When most of us think of Detroit, we think of its historic nickname: Motor City. There’s over a century of automotive history behind that nickname – automotive history that fostered the American dream and the expanding world of capitalism.
The 20th century saw the rise and gradual decline of one of America’s greatest powerhouse industries. This once-booming staple fell into a deep period of misfortune during the 2008 recession, but it’s finally on the upswing.
CJ Pony Parts took the time to assemble the life, death and rebirth of Motor City in an infographic. Read on for the comeback story.
A Time of Crisis
For a while, Motor City looked like it would disappear forever. Americans started to buy more fuel-efficient cars to combat the oil crisis in 1973. The industry declined again in 1979, which would mark the beginning of a 10-year decline. By the end of 1989, 105,000 industry jobs were lost. Throughout the 1980s, Japan had an increasing role in car production due to the demand for cheap cars with good mileage.
In 1991, GM lost a record $4.45 billion. At the end of the decade, GM workers went on strike in Flint, MI, which resulted in a temporary shutdown of all North American plants.
Throughout the 2000s, the automotive industry took multiple direct blows. In 2007, Chrysler cut 25,000 jobs. Ford posted its worst year in history, with a $12.6 billion loss in 2006. Although GM and Chrysler were bailed out by the Bush administration in 2008, they declared bankruptcy in 2009. In 2013, the city of Detroit followed suit, filing the largest municipal bankruptcy in history.
After a nightmarish 17 months, Motor City emerged from bankruptcy. The city has been plagued with crises that span a century, but the citizens of Detroit are making efforts to rebuild it. There are several new industries in Detroit (besides the auto industry) that are on the rise.
Thanks to various startups and the addition of these new industries, Motor City is shifting from a “muscle economy” to a “brain economy.”
Here’s a quick list of what’s buzzing in Detroit right now:
- Sports.

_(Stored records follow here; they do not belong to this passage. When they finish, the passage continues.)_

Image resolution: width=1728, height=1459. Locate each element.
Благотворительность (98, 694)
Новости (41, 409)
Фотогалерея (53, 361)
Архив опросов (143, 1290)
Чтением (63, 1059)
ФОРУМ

Yes, Detroit still has sports teams. The Pistons, Lions, and Redwings have been playing well.
- Art. Detroit hosts Free Art Fridays, designed to promote creativity throughout the city. It’s a free scavenger hunt for art fanatics. Graffiti is abound, reflecting Motor City Pride. Plus, young artists are moving to Detroit due to its cheap rent.
- Real estate. The young and hip are moving in due to the low rent, but full-size houses are available that only cost a few thousand dollars. At one point in 2014, Detroit was auctioning off homes for as low as $1,000.
- Pride. People who live in Detroit take it upon themselves to support their hometown with everything they have. Buying locally made products is a common way for locals to support the city.
- Cars. The industry that earned Motor City its nickname is finally returning. In 2014, U.S. automakers sold the most units since 2006 – 16.5 million cars and trucks. GM, Ford and Chrysler, companies that were all bankrupt during the recession, are now earning profits.
In early 2015, President Obama hailed the industry’s resurgence from bankruptcy. “The auto industry has proved that any comeback is possible. And by the way so has Motor City,” he said.
It wasn’t all that different from what he said of the industry in 2009 when the government gave GM and Chrysler emergency loans: “Now this is the heartbeat of American manufacturing. Right here. And it was flat-lining.”
It was indeed flat-lining, but Detroit is coming full circle and becoming well rounded, fueling the motor of Motor City.